De rechtbank zal benadeelde partij [benadeelde partij] niet-ontvankelijk verklaren in de vordering nu verdachte van het ten laste gelegde zal worden vrijgesproken. De benadeelde partij kan de vordering bij de burgerlijke rechter aanbrengen.
Nu de benadeelde partij niet-ontvankelijk wordt verklaard in zijn vordering, zal de benadeelde partij in de kosten van verdachte worden veroordeeld voor zover deze betrekking hebben op het verweer tegen de vordering. Deze kosten worden tot op dit moment begroot op nihil.

7.BESLISSING

De rechtbank:
Vrijspraak
- verklaart het ten laste gelegde niet bewezen en spreekt verdachte daarvan vrij;
Voorlopige hechtenis
- heft op het geschorste bevel tot voorlopige hechtenis van verdachte;
Beslag
- gelast de teruggave aan verdachte van de volgende voorwerpen:
  • een witte iPhone (goednummer: PL0900-2020044375-2580891);
  • een zwarte iPhone (goednummer: PL0900-2020044375-2580893);
  • een rode iPhone (goednummer: PL0900-2020044375-2580917);
  • een geldbedrag van € 260,00 (goednummer: PL0900-2020044375-2580911);
  • een geldbedrag van € 2,80 (goednummer: PL0900-2020044375-2580920);
Benadeelde partij
- verklaart [benadeelde partij] niet-ontvankelijk in de vordering en bepaalt dat de vordering kan worden aangebracht bij de burgerlijke rechter;
- veroordeelt de benadeelde partij [benadeelde partij] in de kosten door verdachte gemaakt, tot op heden begroot op nihil.
Dit vonnis is gewezen door mr. M.J.A.L. Beljaars, voorzitter, mrs. R.B. Eigeman en
H. den Haan, rechters, in tegenwoordigheid van mr. A.S. Valk, griffier, en is uitgesproken op de openbare terechtzitting van 1 september 2020.

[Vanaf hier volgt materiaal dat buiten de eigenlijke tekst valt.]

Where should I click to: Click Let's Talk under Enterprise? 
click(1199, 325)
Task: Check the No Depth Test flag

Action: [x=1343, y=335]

Bijlage: de tenlastelegging
Aan verdachte wordt ten laste gelegd dat:
hij op één of meer tijdstip(pen) op of omstreeks 11 februari 2020 te Hilversum, althans in Nederland, op de openbare weg, (aan/nabij) de [straatnaam 1] en/of de [straatnaam 2] , tezamen en in vereniging met een of meer anderen, althans alleen, (telkens) met het oogmerk om zich en/of een ander wederrechtelijk te bevoordelen door geweld en/of bedreiging met geweld [benadeelde partij] heeft gedwongen tot de afgifte van één of meer geldbedragen en/of goederen van zijn/hun gading, in elk geval enig(e) goed(eren), die/dat geheel of ten dele aan die [benadeelde partij] of aan een derde toebehoorde, door
- een vuurwapen, althans een op een vuurwapen gelijkend voorwerp, aan die [benadeelde partij] te tonen en/of
- dat vuurwapen voor het gezicht van voornoemde [benadeelde partij] te houden en/of door te laden en/of
- de autosleutels uit het contactslot van de personenauto van voornoemde [benadeelde partij] te halen en/of
- ( daarbij) tegen die [benadeelde partij] te zeggen: "Wij krijgen nog geld" en/of "Je moet zevenhonderdvijftig (750) euro betalen" en/of
- die autosleutels weer aan die [benadeelde partij] terug te geven.